- Woogenellup
- Coordinates: 34°32′14″S 117°53′38″E﻿ / ﻿34.53722°S 117.89390°E
- Country: Australia
- State: Western Australia
- LGA(s): Shire of Plantagenet;
- Location: 343 km (213 mi) SE of Perth; 55 km (34 mi) N of Albany; 22 km (14 mi) NE of Mount Barker;

Government
- • State electorate(s): Warren-Blackwood;
- • Federal division(s): O'Connor;

Area
- • Total: 325.6 km^{2} (125.7 sq mi)

Population
- • Total(s): 116 (SAL 2021)
- Postcode: 6324
Localities around Woogenellup
| Kendenup | Stirling Range NP | Stirling Range NP |
| Kendenup | Woogenellup | Takalarup |
| Mount Barker | Porongurup | Takalarup |

= Woogenellup, Western Australia =

Locality in the Shire of Plantagenet, Western Australia

Woogenellup, sometimes also spelled Woogenilup, is a rural locality of the Shire of Plantagenet in the Great Southern region of Western Australia. The eastern border of Woogenellup is formed by Chester Pass Road, while the southern boundary of the Stirling Range National Park forms its northern border. The Kalgan River runs through the locality from north-west to south-east, and the Kalgan Plains Nature Reserve is located within Woogenellup, south of the river.

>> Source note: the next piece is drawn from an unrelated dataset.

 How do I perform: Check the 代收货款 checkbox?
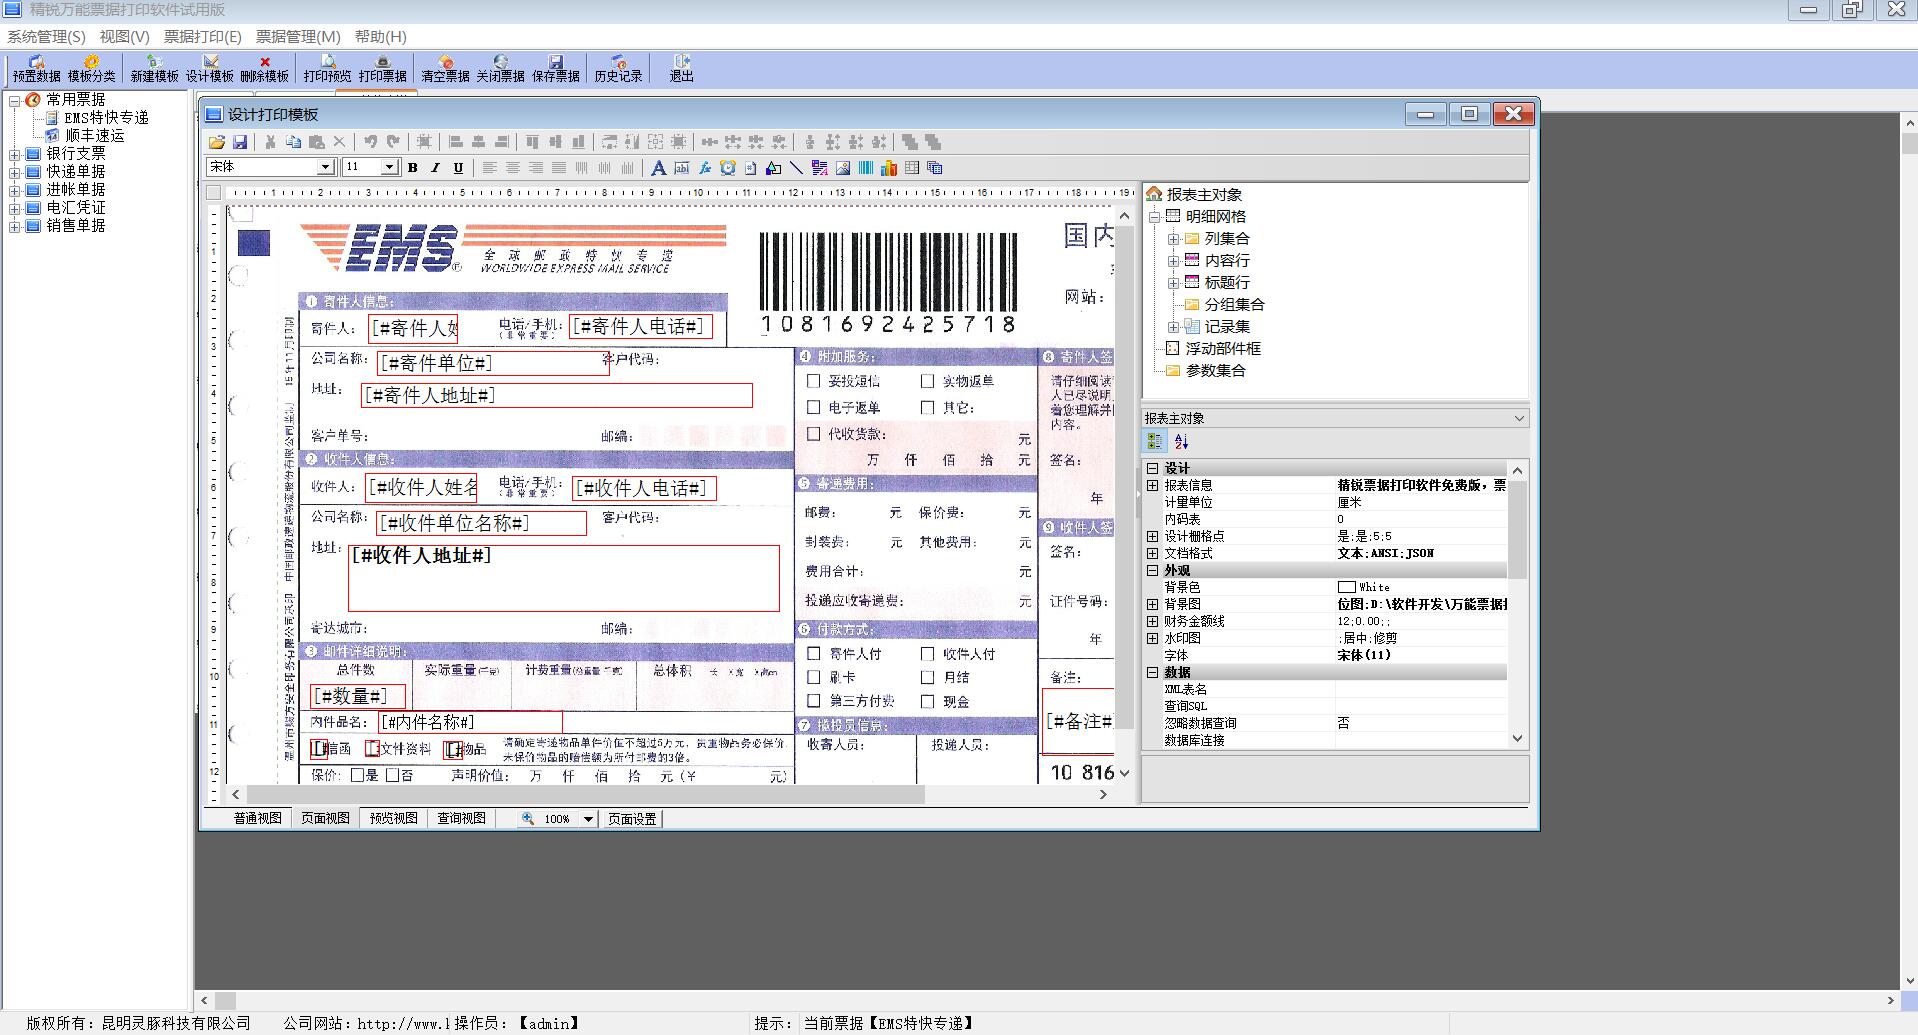pyautogui.click(x=813, y=434)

Woogenellup is located on the traditional land of the Menang people of the Noongar nation.

==Nature reserve==
The Kalgan Plains Nature Reserve was gazetted on 4 March 1960, has a size of 0.52 km2, and is located within the Mallee bioregion. The Corackerup Nature Reserve was gazetted on 17 May 1963, has a size of 43.34 km2, and is located within the Esperance Plains bioregion.